La Regione ha perso l'occasione di unire e compattare il nostro territorio garantendo una sanità d'eccellenza per tutti. Ha ragione Cirio quando dice che la nostra provincia non è politicamente matura per arrivare a una scelta condivisa. L’errore è stato assecondare le divisioni privilegiando un territorio sugli altri. È mancato, da parte della Regione, il coraggio di proporre un ospedale nuovo, unico e baricentrico in bassa Ossola, anche alternativa a Ornavasso, magari riprendendo anche la proposta Guarducci, oggi più attuale che mai. Proposta che senza troppe trattative avrebbe molto probabilmente portato a casa il favore del Verbano e del Cusio, perché già orientati a questa scelta.

Mancando il coraggio e ignorando gli appelli di medici, operatori sanitari, sindacati e mondo economico si è optato per un nuovo ospedale a servizio solo di un territorio. Un ospedale che si troverà ad aver sempre meno utenza, con i residenti del Verbano che sceglieranno la Lombardia o le strutture private convenzionate, con il Cusio che si rivolgerà a Borgomanero oppure a Novara. Molto probabilmente il nuovo nosocomio tra 10 anni si troverà ad avere reparti che non rispettano più gli standard minimi di sicurezza e qualità dei servizi offerti. Con successivi tagli come conseguenza. Il nostro è forse pessimismo? Forse, ma crediamo che la buona politica debba saper ipotizzare anche gli scenari peggiori quando si trova a dover compiere scelte importanti.

Denota mancanza di coraggio anche la soluzione per il Castelli, mantenendo un ospedaletto senza alcuna specializzazione, imponendo ai residenti del Verbano di rivolgersi altrove per i servizi specialistici. Ignorato invece il Cusio, nemmeno citato dall’assessore Icardi, che poteva almeno proporre potenziamento, in sinergia con il privato, del Centro Ortopedico di Quadrante, dotandolo di un punto di primo soccorso aperto 24 ore su 24, pensando magari anche all’introduzione della specializzazione in traumatologia. Invece niente.
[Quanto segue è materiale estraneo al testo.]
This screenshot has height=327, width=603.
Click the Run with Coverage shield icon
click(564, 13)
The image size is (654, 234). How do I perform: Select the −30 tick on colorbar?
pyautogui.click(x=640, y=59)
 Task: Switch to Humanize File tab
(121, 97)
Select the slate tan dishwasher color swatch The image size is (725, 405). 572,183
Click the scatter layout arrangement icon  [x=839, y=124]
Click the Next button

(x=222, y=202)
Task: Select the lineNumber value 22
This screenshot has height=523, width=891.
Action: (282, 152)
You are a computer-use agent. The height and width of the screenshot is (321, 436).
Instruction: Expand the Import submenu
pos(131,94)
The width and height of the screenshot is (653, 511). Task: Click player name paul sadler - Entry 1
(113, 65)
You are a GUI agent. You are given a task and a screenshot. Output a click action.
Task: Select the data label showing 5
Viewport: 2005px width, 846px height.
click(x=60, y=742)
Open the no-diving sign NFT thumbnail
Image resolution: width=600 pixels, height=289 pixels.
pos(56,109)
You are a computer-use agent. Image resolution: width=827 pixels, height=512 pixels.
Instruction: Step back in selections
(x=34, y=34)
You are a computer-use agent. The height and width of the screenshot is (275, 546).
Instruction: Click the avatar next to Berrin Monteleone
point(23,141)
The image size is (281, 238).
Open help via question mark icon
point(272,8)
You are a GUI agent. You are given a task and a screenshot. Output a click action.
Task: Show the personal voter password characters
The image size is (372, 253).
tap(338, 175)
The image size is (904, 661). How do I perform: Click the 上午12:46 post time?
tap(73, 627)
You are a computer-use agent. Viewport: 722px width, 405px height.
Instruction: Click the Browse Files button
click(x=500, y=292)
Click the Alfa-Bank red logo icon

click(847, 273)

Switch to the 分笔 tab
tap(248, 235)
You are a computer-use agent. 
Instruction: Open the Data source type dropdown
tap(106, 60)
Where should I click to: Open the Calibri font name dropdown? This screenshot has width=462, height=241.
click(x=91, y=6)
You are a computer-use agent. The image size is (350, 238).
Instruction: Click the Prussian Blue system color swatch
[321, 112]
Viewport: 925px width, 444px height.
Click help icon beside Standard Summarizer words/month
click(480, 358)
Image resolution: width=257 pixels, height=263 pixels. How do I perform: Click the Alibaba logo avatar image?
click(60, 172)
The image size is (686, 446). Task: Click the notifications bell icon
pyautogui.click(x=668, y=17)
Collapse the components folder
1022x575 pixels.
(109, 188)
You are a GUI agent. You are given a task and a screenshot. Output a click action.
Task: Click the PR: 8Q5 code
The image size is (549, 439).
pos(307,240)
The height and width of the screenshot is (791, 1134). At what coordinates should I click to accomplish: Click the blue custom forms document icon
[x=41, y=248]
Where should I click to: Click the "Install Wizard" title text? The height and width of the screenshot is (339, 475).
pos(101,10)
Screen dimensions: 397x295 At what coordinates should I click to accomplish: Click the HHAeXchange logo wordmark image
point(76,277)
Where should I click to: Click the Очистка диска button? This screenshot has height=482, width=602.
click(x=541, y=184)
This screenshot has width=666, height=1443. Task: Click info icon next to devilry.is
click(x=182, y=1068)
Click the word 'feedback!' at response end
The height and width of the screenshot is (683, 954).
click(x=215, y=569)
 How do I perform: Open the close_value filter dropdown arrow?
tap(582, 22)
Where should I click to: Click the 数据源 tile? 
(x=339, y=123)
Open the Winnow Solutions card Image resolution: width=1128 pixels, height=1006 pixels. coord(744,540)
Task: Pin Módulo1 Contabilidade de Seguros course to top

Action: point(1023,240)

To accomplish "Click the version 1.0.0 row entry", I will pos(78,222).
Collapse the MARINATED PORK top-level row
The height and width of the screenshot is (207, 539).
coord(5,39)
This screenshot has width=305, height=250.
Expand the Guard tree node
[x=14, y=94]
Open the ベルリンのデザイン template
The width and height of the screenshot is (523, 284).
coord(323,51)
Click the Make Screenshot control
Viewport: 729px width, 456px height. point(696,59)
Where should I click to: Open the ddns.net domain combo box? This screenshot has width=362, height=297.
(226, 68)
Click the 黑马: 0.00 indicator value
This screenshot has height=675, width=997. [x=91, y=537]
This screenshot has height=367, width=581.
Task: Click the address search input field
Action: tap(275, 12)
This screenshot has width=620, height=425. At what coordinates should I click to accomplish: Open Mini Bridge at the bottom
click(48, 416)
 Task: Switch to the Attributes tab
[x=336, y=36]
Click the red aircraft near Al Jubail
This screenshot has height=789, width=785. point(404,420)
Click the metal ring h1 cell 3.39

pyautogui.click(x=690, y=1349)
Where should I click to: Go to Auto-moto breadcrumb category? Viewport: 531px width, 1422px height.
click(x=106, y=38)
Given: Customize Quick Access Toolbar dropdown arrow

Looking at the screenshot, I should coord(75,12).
Concludendo, la soluzione prospettata riporta il VCO indietro di 25 anni, ma quando alla politica manca il coraggio di decidere queste sono le conseguenze.

Ora il l'auspicio è che un poco di buonsenso possa prevalere nella scelta del sito del nuovo ospedale e si vada comunque a privilegiare, in alternativa a Domodossola, una posizione baricentrica rispetto alla provincia. Quindi nella bassa Ossola tra Ornavasso e Piedimulera. Si tratterebbe di una scelta coraggiosa che tutelerebbe tutti i cittadini del VCO, non una sola parte di essi.